● **Problem**
Copy the listing below line for line, with no changes, and leave out the pictures.

● **The data**
START
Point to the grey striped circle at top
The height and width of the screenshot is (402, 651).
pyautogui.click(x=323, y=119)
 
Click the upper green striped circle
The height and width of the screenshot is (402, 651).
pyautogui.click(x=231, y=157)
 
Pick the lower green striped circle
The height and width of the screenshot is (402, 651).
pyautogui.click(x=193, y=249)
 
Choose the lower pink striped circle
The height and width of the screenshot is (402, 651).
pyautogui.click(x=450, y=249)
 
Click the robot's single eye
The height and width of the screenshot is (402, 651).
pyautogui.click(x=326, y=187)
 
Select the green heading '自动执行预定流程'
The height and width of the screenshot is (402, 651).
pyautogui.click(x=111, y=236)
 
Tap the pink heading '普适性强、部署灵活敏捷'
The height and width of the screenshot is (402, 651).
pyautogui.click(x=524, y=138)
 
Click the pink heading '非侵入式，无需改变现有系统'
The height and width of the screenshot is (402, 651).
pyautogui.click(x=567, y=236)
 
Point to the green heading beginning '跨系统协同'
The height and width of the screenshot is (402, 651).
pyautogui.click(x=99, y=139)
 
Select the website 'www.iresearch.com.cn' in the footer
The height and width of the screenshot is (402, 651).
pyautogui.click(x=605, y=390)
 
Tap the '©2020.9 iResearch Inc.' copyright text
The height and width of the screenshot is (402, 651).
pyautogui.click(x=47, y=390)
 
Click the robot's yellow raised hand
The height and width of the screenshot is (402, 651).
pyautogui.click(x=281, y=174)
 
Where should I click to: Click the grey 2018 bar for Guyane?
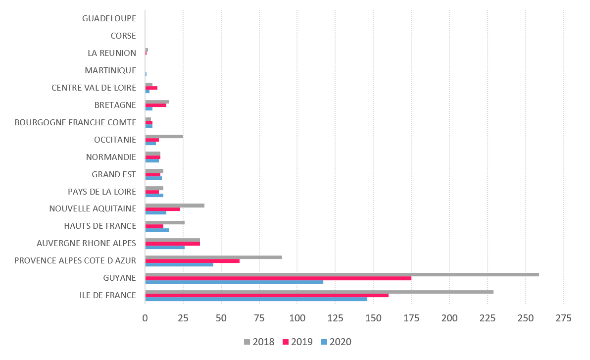click(x=342, y=274)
END
● **Expected output**
Point to the grey striped circle at top
The height and width of the screenshot is (402, 651).
pyautogui.click(x=323, y=119)
 
Click the upper green striped circle
The height and width of the screenshot is (402, 651).
pyautogui.click(x=231, y=157)
 
Pick the lower green striped circle
The height and width of the screenshot is (402, 651).
pyautogui.click(x=193, y=249)
 
Choose the lower pink striped circle
The height and width of the screenshot is (402, 651).
pyautogui.click(x=450, y=249)
 
Click the robot's single eye
The height and width of the screenshot is (402, 651).
pyautogui.click(x=326, y=187)
 
Select the green heading '自动执行预定流程'
The height and width of the screenshot is (402, 651).
pyautogui.click(x=111, y=236)
 
Tap the pink heading '普适性强、部署灵活敏捷'
The height and width of the screenshot is (402, 651).
pyautogui.click(x=524, y=138)
 
Click the pink heading '非侵入式，无需改变现有系统'
The height and width of the screenshot is (402, 651).
pyautogui.click(x=567, y=236)
 
Point to the green heading beginning '跨系统协同'
The height and width of the screenshot is (402, 651).
pyautogui.click(x=99, y=139)
 
Select the website 'www.iresearch.com.cn' in the footer
The height and width of the screenshot is (402, 651).
pyautogui.click(x=605, y=390)
 
Tap the '©2020.9 iResearch Inc.' copyright text
The height and width of the screenshot is (402, 651).
pyautogui.click(x=47, y=390)
 
Click the robot's yellow raised hand
The height and width of the screenshot is (402, 651).
pyautogui.click(x=281, y=174)
 
Where should I click to: Click the grey 2018 bar for Guyane?
click(x=342, y=274)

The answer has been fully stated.